A group of Birmingham school pupils are heading for an adventure of a lifetime in one of the world’s most remote rainforests.
A 23-strong group of students from King Edward’s School in Edgbaston will be taking part in an expedition in South America.
The boys will be travelling to the Iwokrama Forest, a tropical rainforest in central Guyana, to join academics and volunteers for an environmental study to help endangered species.
The rainforest is also known as the “lost land of the jaguar” – and Midlands car manufacturer Jaguar Land Rover has fittingly pledged £3,000 funding to the project.
The funding has been used to pay for equipment for people living in the village of Surama, where the students will be based, to help them monitor changes to their habitat.

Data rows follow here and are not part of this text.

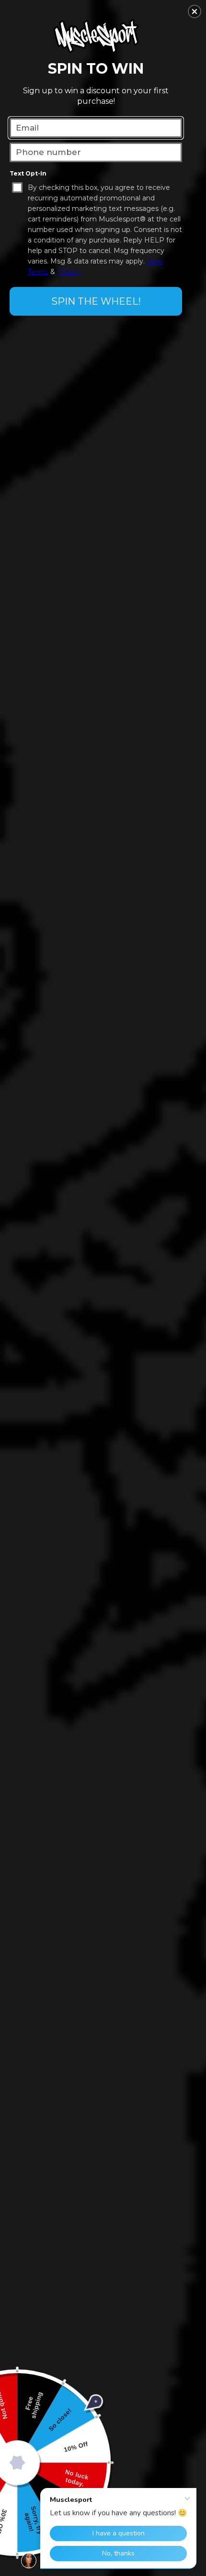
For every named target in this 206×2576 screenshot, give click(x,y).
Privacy (69, 271)
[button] (194, 11)
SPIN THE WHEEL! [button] (96, 301)
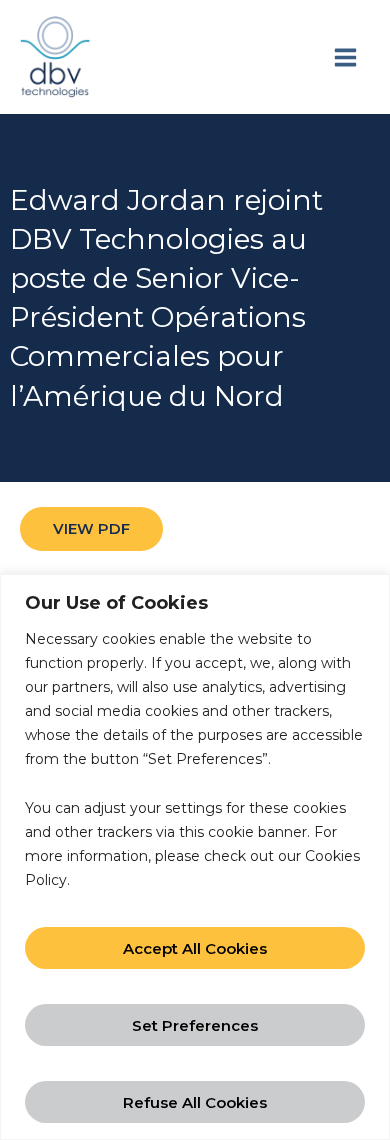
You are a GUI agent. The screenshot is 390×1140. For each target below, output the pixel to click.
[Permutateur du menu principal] (345, 57)
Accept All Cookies (195, 948)
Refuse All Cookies (195, 1102)
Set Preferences (195, 1025)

The youngsters will also be learning jungle survival skills during the two-week trip, including navigation and trekking skills and how to spot potential danger from animals and diseases.
King Edward’s School biology teacher Stan Lampard said: “This is no ordinary school trip, nor eco-tourist adventure.
“This expedition promises to be bring everything our 23 volunteers have learned in lessons to life through hands-on research, working alongside scientists in one of the most remote and exciting rainforests in the world.
“The team is so grateful for the generous support of Jaguar Land Rover, which has enabled us to buy many items of basic research equipment for the local people from Surama village.”
King Edward’s pupils will be the first school in the UK to take part in the project, which has been organised by conservation group Operation Wallacea.
The programme aims to reduce emissions from deforestation, and the boys will start setting off for their trip on Tuesday.
JLR community relations officer April Wickens said: “We are delighted to offer support for this project, particularly to the local community in Surama, enabling them to build a sustainable future for their area and the surrounding rainforest.
“We are also keen to help preserve jaguars in the wild.”